───── EXCERPTED PASSAGE ─────

# Ocre / Spain offers new Berlin Streetcar and Stephenson Rocket kit



## Fritz (Jan 11, 2008)

Hi,

The Nürnberg Toy Fair closed its doors last monday.  Quite a few new announcements. You prpbalbly an read about the LGB stuff elsewhere. They will chew it up in every forum.

Occre from Spain, who were very succesful with their streetcar kit series last year, offer a Berlin tramway now. A fried of mine measeured it up and took the prototype pictures in a Berlin museum last year.

The Stephenson Rocket in 1 : 24 for 45mm modl track will be welcome, I think. At  least I ordered me one. Very good for RC/Accu.
http://www.occre.com/index.php?option=com_productos&task=showProduct&idproducto=95

Have Fun

Fritz / Juergen Zirner


----------



## Jerry Barnes (Jan 2, 2008)

If you click in the bottom right pictures, looks like a neat motor truck you can buy also, I guess. Jerry


----------



## vsmith (Jan 2, 2008)

Oh crap! Now I'm going to have to make room for one more locomotive! 

How much, and where can I buy it?


----------



## Fritz (Jan 11, 2008)

Hi,

Occre kits are sold all over the world in hobby shops. Their ship models are very popular. I have no idea, what the Stephenson Rocket will cost, but the streetcar kit sell for 70 - 95 Euro i Germany. You can ask here: http://www.bretzler.eu/

A Rocket in 1 : 24 is a very small locomotive.  You can park it in the smokebox of a Shay. There is still the minicraft plastic kit in 1 : 26 on the market
http://www.moduni.de/product_info.php/products_id/6141101

Have Fun 

Fritz / Juergen Zirner


----------



## Pete Thornton (Jan 2, 2008)

I thought it looked familiar - check out Jack's model: www.mylargescale.com/Community/Forums/tabid/56/forumid/8/postid/9987/view/topic/Default.aspx 

[One minor discrepancy - Jack mentions his model "had been sitting on my shelf for years" yet Occre says it is a new product.  Maybe the website hasn't been updated for years!] 

The 'motorisation' kit looks interesting.  Wonder how you make the trolley chassis fit a 0-2-2. /DesktopModules/NTForums/themes/mls/emoticons/laugh.gif


----------



## hcampbell (Jan 2, 2008)

The Spanish kit if mostly wood, not plastic. 
I'ld still like one if anyone knows a US supplier. 

Harvey C.


----------



## Fritz (Jan 11, 2008)

─────

WHAT YOU SHOULD DO: Reproduce word for word the stretch of the Occre kit thread from "The Stephenson Rocket in" through "Barnes (Jan 2, 2008)".

───── EXCERPTED DATA ─────

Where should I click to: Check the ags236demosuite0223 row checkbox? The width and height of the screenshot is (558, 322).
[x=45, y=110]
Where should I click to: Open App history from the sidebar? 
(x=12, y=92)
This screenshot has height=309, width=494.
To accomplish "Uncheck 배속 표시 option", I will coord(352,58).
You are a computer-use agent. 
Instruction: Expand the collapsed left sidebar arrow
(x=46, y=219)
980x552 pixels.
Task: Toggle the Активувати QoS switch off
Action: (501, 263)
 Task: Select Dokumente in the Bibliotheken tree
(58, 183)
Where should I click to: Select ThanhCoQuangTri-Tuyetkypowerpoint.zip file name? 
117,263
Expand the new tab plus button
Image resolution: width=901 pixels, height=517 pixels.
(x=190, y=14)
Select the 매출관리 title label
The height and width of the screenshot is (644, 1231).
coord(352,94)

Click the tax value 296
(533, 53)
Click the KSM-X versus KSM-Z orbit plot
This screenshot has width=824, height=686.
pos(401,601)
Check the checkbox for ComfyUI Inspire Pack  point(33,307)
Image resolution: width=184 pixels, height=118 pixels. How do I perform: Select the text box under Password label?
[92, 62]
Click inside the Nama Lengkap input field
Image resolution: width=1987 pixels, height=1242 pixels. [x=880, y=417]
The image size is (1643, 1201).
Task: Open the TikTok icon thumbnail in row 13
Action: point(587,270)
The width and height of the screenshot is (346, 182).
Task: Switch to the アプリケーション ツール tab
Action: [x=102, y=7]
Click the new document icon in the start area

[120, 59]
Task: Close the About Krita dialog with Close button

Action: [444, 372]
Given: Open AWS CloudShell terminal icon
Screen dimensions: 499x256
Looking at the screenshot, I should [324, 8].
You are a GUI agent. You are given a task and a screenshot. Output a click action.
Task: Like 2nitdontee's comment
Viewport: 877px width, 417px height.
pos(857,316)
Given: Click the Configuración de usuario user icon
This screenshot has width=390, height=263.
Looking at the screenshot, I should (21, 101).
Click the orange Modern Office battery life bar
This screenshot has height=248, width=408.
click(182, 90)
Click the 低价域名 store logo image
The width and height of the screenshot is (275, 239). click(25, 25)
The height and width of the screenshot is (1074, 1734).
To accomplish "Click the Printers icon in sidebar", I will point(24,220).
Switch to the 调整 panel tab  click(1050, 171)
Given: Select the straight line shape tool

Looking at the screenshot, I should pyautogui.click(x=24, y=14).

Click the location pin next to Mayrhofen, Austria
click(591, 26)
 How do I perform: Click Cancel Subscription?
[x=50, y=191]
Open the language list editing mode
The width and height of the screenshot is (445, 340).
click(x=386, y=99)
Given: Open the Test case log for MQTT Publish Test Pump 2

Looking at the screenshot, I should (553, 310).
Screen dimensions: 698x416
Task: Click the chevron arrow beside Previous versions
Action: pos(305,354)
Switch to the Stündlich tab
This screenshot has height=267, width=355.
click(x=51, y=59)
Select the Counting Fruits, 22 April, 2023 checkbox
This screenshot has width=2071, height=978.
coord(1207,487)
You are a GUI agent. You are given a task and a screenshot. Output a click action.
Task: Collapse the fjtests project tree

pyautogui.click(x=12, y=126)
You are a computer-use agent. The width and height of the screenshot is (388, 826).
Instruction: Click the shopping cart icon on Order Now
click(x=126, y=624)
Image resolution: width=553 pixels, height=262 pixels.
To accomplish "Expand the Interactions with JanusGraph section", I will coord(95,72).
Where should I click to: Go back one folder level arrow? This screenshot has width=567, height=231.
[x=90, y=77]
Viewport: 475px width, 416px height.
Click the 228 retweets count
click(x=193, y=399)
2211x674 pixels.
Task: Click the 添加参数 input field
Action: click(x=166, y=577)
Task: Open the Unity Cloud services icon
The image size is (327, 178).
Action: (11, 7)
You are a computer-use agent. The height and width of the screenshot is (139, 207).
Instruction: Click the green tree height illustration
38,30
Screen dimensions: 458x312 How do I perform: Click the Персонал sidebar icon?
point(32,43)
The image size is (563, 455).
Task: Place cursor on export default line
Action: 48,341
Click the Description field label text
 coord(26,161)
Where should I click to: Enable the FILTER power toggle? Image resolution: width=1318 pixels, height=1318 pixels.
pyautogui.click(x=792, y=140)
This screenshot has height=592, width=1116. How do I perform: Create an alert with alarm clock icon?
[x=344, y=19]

─────

TASK RESPONSE:
The Stephenson Rocket in 1 : 24 for 45mm modl track will be welcome, I think. At  least I ordered me one. Very good for RC/Accu.
http://www.occre.com/index.php?option=com_productos&task=showProduct&idproducto=95

Have Fun

Fritz / Juergen Zirner


----------



## Jerry Barnes (Jan 2, 2008)